Nein zur Sicherheits-Symbolpolitik am Alten Botanischen Garten

Die Jusos München lehnen die geplanten Verbote von Alkohol und Cannabis im Alten Botanischen Garten und am Karl-Stützel-Platz neben dem Münchner Hauptbahnhof und die immer restriktivere Sicherheits-Symbolpolitik, die in diesem Bereich vorgenommen wird, ab.

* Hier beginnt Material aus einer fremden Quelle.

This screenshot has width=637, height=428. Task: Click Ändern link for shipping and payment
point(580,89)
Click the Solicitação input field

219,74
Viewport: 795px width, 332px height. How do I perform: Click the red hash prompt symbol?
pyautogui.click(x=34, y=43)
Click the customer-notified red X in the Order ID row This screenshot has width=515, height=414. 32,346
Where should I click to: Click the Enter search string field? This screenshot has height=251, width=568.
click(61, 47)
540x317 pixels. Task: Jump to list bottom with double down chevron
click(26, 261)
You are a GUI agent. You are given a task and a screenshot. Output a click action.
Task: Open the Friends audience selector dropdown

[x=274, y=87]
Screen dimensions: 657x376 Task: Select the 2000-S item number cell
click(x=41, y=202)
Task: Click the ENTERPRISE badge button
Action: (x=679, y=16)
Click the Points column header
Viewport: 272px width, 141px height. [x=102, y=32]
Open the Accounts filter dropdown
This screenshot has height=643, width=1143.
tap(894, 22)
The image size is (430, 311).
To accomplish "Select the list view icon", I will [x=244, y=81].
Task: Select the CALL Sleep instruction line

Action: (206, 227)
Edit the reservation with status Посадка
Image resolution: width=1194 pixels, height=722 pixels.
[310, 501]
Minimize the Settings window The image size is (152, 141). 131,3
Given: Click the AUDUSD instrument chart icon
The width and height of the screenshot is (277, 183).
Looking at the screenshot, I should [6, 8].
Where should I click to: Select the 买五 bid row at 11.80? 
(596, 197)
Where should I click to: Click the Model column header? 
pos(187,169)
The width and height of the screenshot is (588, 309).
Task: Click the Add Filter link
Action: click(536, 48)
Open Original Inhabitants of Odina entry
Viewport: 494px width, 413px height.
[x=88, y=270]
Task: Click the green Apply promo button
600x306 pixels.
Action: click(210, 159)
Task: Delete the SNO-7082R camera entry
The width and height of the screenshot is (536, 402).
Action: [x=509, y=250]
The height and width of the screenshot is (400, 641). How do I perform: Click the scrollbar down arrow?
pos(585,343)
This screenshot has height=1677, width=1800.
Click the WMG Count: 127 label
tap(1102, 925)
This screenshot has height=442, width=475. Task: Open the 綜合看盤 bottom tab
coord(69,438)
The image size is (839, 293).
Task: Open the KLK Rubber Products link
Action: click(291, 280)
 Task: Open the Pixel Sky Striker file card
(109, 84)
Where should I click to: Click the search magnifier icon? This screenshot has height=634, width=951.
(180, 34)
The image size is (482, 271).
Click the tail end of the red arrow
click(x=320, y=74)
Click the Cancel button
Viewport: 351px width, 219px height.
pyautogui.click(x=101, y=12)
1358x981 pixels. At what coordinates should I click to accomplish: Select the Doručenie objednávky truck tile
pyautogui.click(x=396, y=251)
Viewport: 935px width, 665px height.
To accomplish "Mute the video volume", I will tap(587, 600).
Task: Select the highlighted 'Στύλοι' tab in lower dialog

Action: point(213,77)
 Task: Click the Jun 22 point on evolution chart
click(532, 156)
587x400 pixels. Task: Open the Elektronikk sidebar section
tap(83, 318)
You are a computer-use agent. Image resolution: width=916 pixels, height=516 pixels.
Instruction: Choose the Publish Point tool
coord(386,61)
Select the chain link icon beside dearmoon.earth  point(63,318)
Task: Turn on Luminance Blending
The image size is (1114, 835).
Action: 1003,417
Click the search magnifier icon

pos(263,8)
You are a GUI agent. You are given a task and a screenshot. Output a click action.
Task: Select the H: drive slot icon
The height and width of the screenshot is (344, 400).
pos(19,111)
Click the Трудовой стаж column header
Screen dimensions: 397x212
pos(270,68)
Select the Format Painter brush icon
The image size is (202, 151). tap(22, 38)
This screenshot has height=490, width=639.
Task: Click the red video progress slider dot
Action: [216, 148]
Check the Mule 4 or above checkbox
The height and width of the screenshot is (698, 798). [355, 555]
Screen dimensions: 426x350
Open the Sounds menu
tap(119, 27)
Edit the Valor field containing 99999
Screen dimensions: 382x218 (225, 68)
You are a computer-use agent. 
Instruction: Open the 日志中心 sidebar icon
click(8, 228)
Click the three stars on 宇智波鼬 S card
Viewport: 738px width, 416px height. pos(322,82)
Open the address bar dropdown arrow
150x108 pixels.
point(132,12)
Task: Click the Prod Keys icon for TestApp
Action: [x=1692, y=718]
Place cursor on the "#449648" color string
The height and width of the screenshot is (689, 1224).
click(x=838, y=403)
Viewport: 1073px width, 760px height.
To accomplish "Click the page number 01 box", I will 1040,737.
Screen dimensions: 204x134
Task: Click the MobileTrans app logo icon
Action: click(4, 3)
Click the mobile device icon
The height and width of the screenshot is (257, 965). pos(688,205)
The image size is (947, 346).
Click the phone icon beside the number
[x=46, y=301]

Paula Gundi, die Vorsitzende der Münchner Jusos kritisiert das zunehmend repressive Vorgehen der Stadt am Alten Botanischen Garten in den letzten Monaten: “Rückbau von Bänken und Tischtennisplatten zur Verdrängung von Obdachlosigkeit, alle 5 Meter Kameras zur Videoüberwachung und nun weitere Verbote: Die Maßnahmen für den alten Botanischen Garten nehmen zunehmend absurde und verhältnislose Züge an. Diese Art der Symbolpolitik für eine vermeintliche Wiederherstellung von Sicherheit lehnen wir ab. Die beste Sicherheitspolitik ist Prävention und Sozialpolitik und nicht Repression. Alkoholverbote kriminalisieren die Schwächsten unserer Gesellschaft und verschieben Konflikte nur zum nächsten Ort statt sie zu lösen. Sozialdemokratische Politik sollte stattdessen bedeuten, die vulnerabelsten Gruppen im Blick zu haben und ihre Lebenssituation in den Mittelpunkt zu stellen

Besonders das Verbot von Cannabis halten die Münchner Jusos für unangemessen und nicht zielführend. Dazu sagt Gundi: “Dass die CSU überall in Bayern versucht, die Legalisierung von Cannabis so weit wie möglich auszuhöhlen und überall, wo es ihr möglich ist, Cannabis doch wieder zu verbieten, ist total daneben. Wir halten es politisch für ein fatales Signal, diese Agenda der der CSU zu unterstützen, zumal Cannabis dealen im Park sowieso weiterhin illegal ist. Den Zusammenhang, den man hier aufmacht, können wir in keiner Weise nachvollziehen.”